DeMaurice serves as co-Chairman of the Board of OneTeam Partners, a venture capital company that joined the group licensing of players from the National Football League, Major League Baseball, US Women’s’ National Soccer Team, and the Women’s National Basketball Association. He serves on the Executive Council of the AFL-CIO, and he is on the Board of Directors for ULLICO (The Union Life Insurance Agency).
He chairs the Annual Georgetown University Comprehensive Cancer Lombardi Gala, he is on the Board of Harlem Lacrosse; the Board of Living Classrooms, the Board of Trustees of St Andrews Episcopal School.

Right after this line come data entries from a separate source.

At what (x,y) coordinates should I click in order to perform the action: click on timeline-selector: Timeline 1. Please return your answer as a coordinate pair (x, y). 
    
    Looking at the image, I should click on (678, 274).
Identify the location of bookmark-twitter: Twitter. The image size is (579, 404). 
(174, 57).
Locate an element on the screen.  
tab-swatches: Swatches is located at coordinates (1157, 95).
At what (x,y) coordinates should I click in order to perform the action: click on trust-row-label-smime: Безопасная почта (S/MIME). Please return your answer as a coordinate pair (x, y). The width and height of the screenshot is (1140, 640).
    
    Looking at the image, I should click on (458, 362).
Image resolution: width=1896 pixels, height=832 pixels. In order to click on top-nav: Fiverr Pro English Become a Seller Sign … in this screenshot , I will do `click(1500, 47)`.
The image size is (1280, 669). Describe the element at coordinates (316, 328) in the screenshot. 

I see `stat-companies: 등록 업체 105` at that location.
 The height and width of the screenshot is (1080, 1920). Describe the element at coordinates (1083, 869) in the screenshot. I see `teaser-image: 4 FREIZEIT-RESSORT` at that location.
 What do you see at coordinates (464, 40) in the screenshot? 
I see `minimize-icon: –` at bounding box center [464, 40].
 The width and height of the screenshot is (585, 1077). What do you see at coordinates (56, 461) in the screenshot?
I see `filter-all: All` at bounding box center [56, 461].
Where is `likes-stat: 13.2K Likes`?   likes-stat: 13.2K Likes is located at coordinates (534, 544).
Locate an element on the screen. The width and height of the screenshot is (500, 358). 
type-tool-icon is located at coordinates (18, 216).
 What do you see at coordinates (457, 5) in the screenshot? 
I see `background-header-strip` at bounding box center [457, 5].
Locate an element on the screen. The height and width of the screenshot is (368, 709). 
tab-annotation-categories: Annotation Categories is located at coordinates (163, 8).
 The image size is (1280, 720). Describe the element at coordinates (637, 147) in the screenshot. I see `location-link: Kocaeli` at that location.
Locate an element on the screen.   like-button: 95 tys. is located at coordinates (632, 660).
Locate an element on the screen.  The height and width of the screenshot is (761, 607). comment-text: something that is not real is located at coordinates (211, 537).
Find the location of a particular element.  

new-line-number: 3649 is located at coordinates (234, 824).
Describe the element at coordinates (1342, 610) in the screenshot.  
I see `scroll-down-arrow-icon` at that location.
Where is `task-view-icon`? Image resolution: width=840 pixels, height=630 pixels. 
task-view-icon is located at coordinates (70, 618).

The Board of Directors for the US Congressional Award; the Board of Advisors for the Office for Access and Advancement for Public Black Universities; and as an Advisory Board Member of The Power of Diversity Mentorship Exchange Program.
He is a 1989 graduate of the University of Virginia School of Law and a 1985 graduate of Cedarville University. Mr. Smith is a member of the American College of Trial Lawyers; he has been an Executive in Residence and the Darden Business School at the University of Virginia, and is a guest lecturer at Georgetown University, Columbia University, Duke University, Harvard University, George Washington University, and the University of Virginia School of Law. He is currently teaching a class at the University of Miami School of Law. He has also been a guest speaker at the New York Stock Exchange, Commencement speaker for the University of Virginia School of Law; University of Maryland and for the Howard University School of Law. He has been featured in Fortune, Bloomberg Business, Ebony, Wall Street Journal, BusinessWeek, and The Atlantic.